Description of the task:
Filter the lines below, keeping each one that holds "agent".

Source material START

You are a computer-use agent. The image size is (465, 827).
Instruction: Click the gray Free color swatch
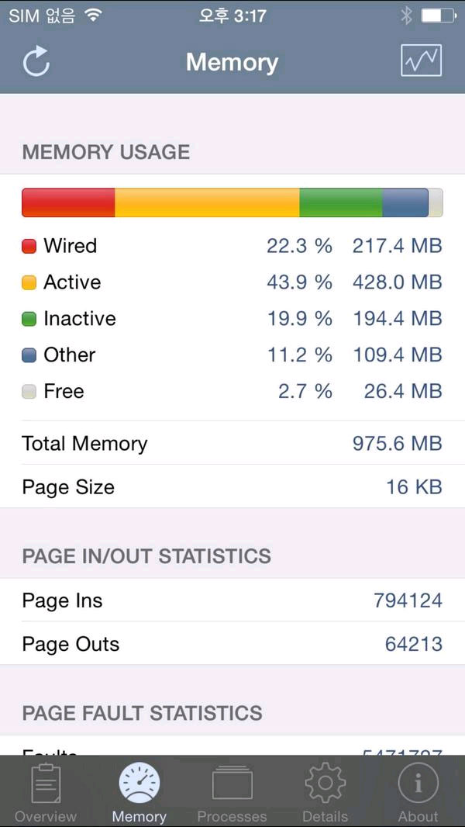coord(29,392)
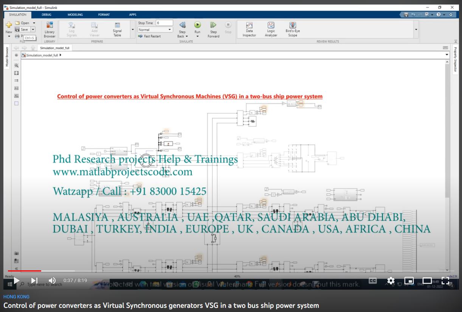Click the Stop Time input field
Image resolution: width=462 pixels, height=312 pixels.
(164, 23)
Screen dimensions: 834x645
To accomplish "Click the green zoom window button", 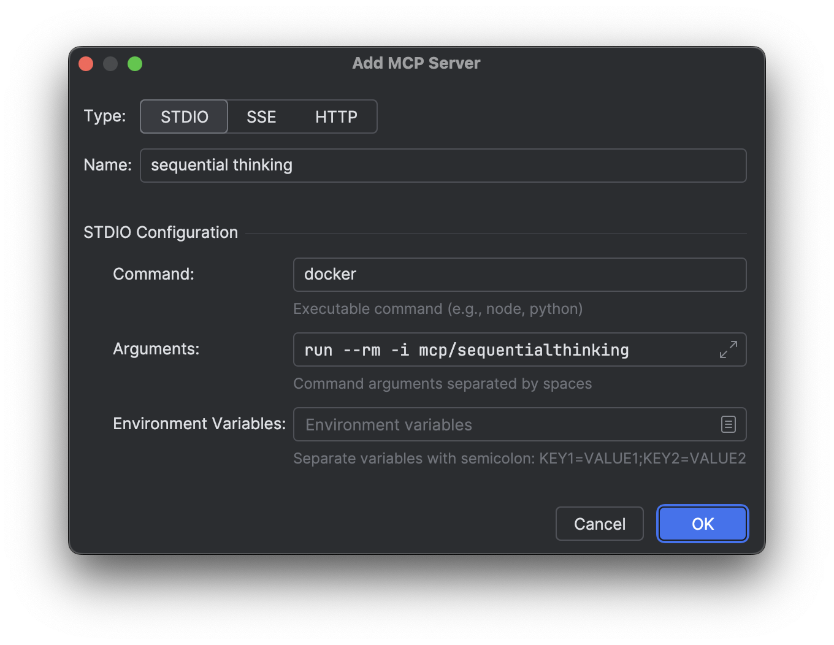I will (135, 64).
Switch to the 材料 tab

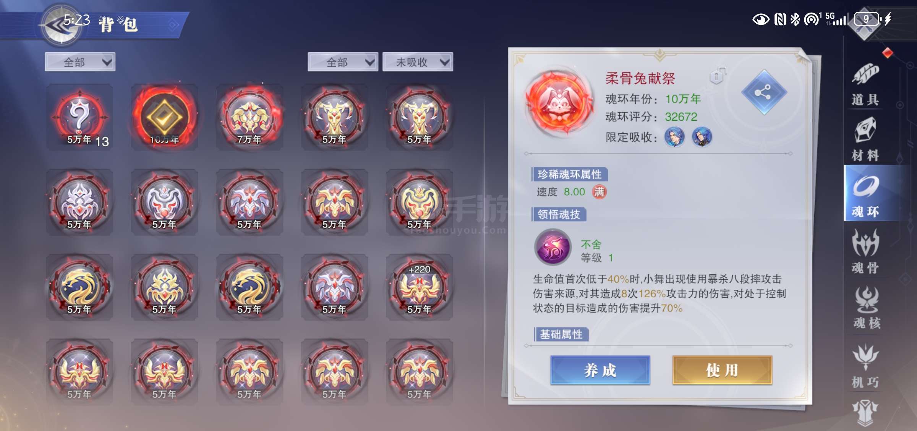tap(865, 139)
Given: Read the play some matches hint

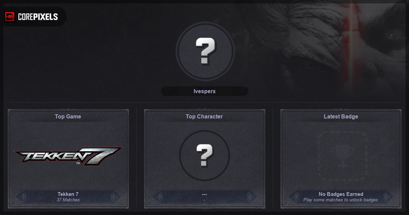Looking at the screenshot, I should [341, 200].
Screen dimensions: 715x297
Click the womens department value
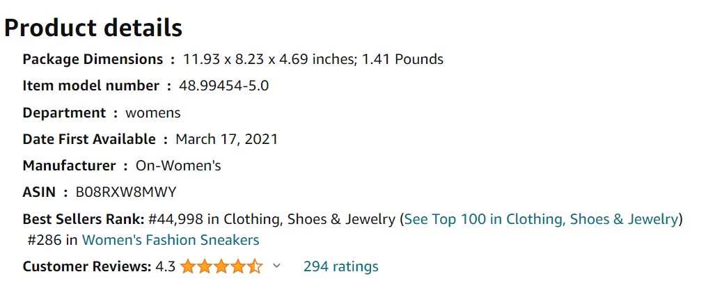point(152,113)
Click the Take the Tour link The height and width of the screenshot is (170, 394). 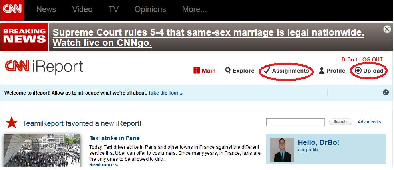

Source material END
Source material START

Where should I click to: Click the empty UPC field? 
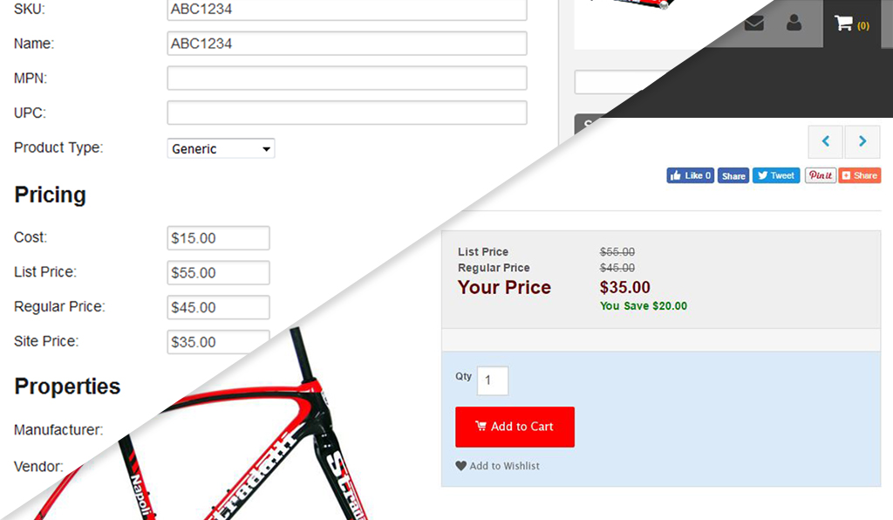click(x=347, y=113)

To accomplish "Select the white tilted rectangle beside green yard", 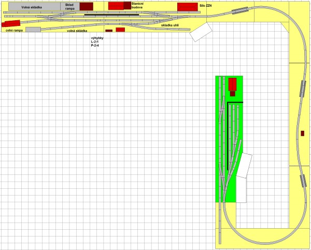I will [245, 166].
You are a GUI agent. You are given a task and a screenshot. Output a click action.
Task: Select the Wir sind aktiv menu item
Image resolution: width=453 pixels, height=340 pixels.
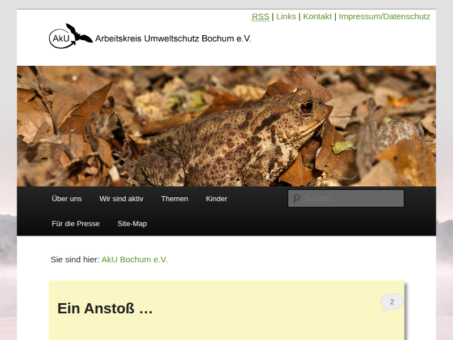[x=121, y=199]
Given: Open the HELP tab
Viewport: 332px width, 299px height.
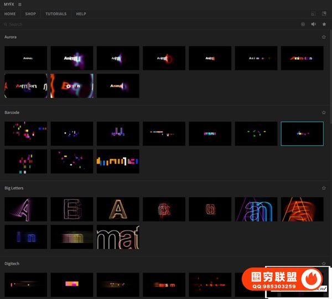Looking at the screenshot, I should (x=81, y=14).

Source material END

Result:
You are a computer-use agent. The image size is (465, 827).
You are a GUI agent. You are given a task and a screenshot. Output a click action.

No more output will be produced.